Marcel Winatschek

The Man Who Wants You to Stop Drowning Your Tuna in Soy Sauce

I eat sushi wrong. Have been eating it wrong for years. I’d mix the wasabi directly into the soy sauce, pile it on, dip the rice side down and let it soak. Eating like someone grateful for the experience rather than someone who understands it. Then I watched Naomichi Yasuda explain how it’s actually done, and I felt the particular shame of realizing I’d been mishandling something I genuinely love for a very long time.

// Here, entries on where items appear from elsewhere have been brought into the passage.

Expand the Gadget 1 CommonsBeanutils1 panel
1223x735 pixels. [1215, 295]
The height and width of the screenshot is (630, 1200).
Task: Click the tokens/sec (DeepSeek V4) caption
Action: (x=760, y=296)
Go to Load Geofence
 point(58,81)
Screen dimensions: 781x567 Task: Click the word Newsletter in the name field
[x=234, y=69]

Yasuda ran a sushi restaurant in New York for years and became something of an evangelist for eating the stuff in a way that lets you taste what the chef actually made. The wasabi is placed by hand between fish and rice—mixing more into the soy sauce buries everything under heat and salt. The correct dip is fish-side down, briefly, if at all. One bite, fish to tongue first. No rubbing chopsticks together like starting a fire; that’s an insult to the restaurant. Lean fish early, the fattier cuts later as the palate opens up. None of it is complicated. All of it changes the experience.

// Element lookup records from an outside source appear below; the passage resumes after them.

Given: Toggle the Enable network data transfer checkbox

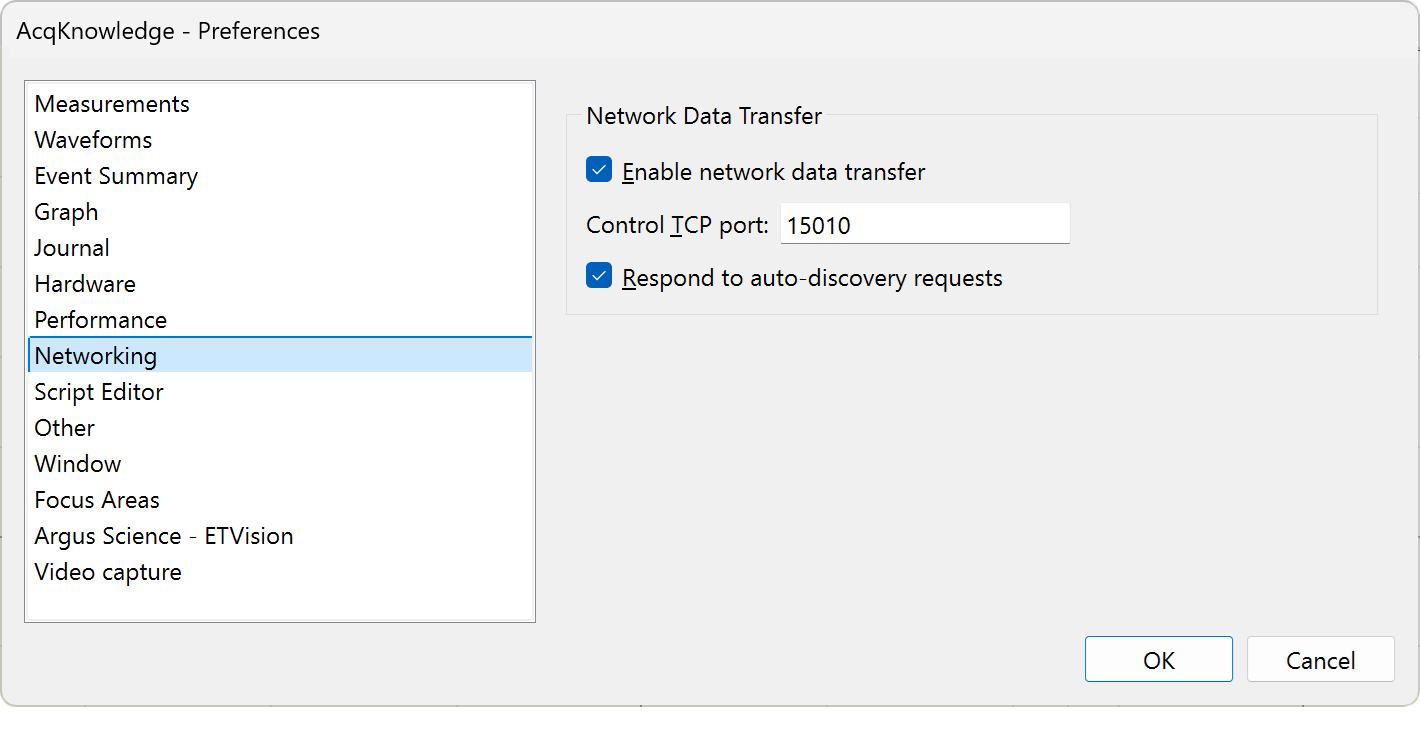Looking at the screenshot, I should pyautogui.click(x=598, y=170).
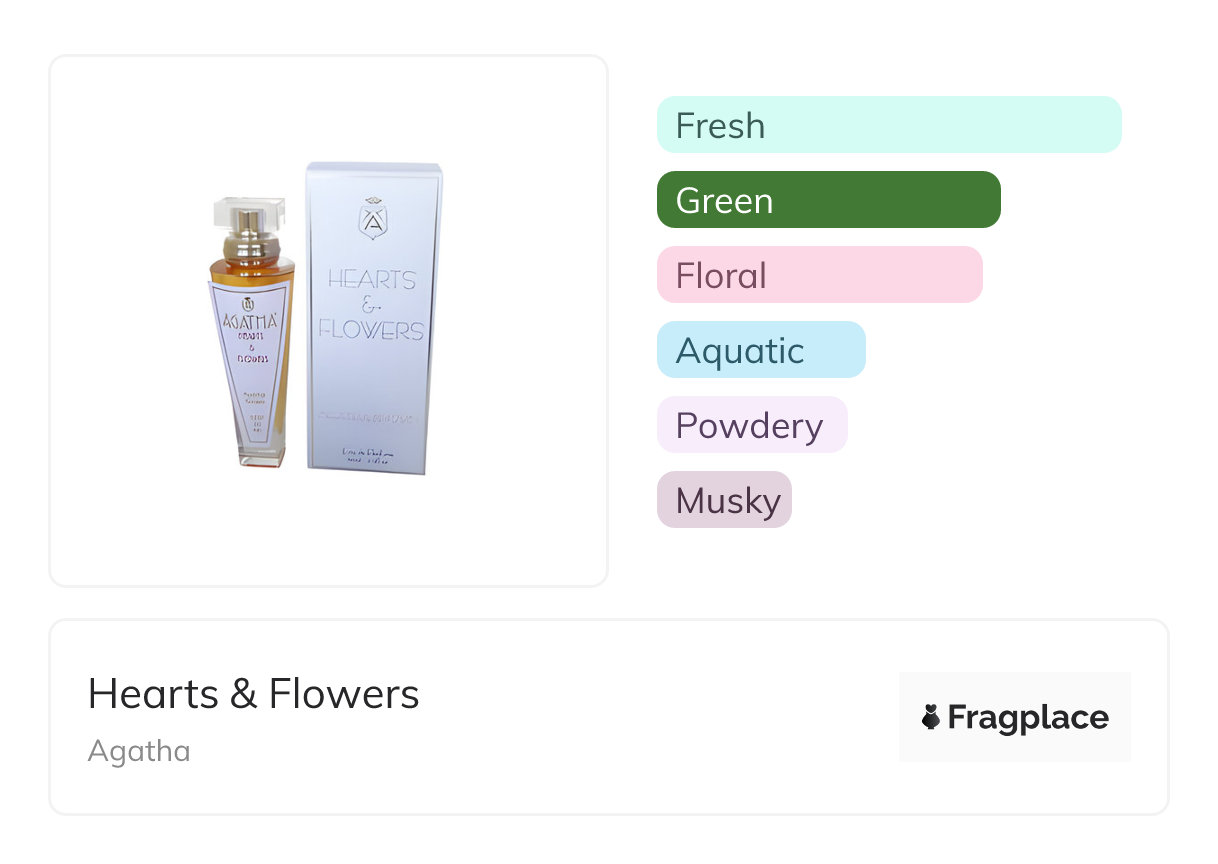Image resolution: width=1218 pixels, height=864 pixels.
Task: Select the Powdery accord bar
Action: coord(751,425)
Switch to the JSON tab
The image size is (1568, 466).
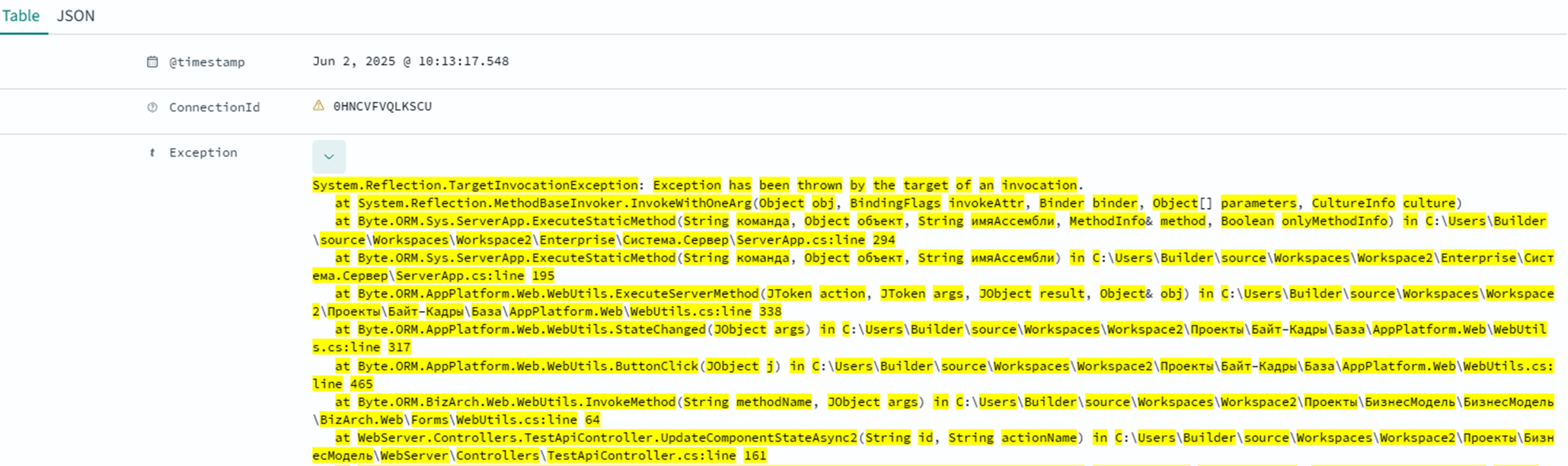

The closest I’ve come to understanding sushi the way it’s meant to be understood was at a counter in Tokyo where the chef handed me each piece and watched me eat. Not with visible judgment—or maybe with judgment, quiet enough that I didn’t notice until later. That silence was the whole point. You’re supposed to be paying attention to the fish, not your conversation, not your phone. The ritual exists because the food is too good to use as background.

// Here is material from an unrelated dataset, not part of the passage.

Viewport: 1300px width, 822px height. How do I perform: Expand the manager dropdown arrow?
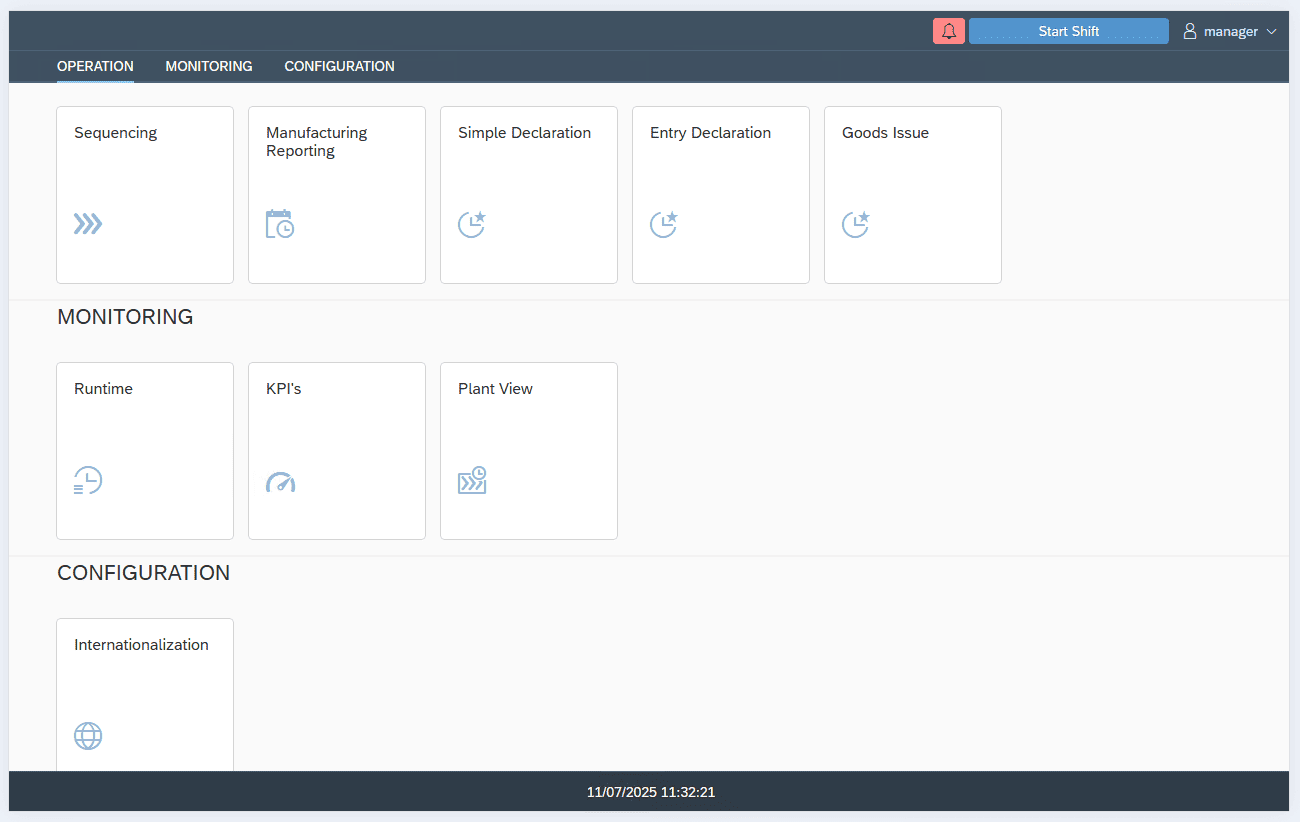pyautogui.click(x=1272, y=32)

Good sushi shouldn’t need much of anything added to it. That’s the entire argument, really. The fat in a piece of fatty tuna, the clean mineral taste of sea urchin, the way a properly seasoned rice falls apart at exactly the right moment—all of that disappears under a puddle of dark soy and a blob of undifferentiated wasabi heat. Yasuda’s case isn’t about snobbery. It’s about not wasting something worth paying attention to.

Watch the video, feel briefly embarrassed about your own habits, then actually change them. That’s the implicit bargain, and it’s a fair one.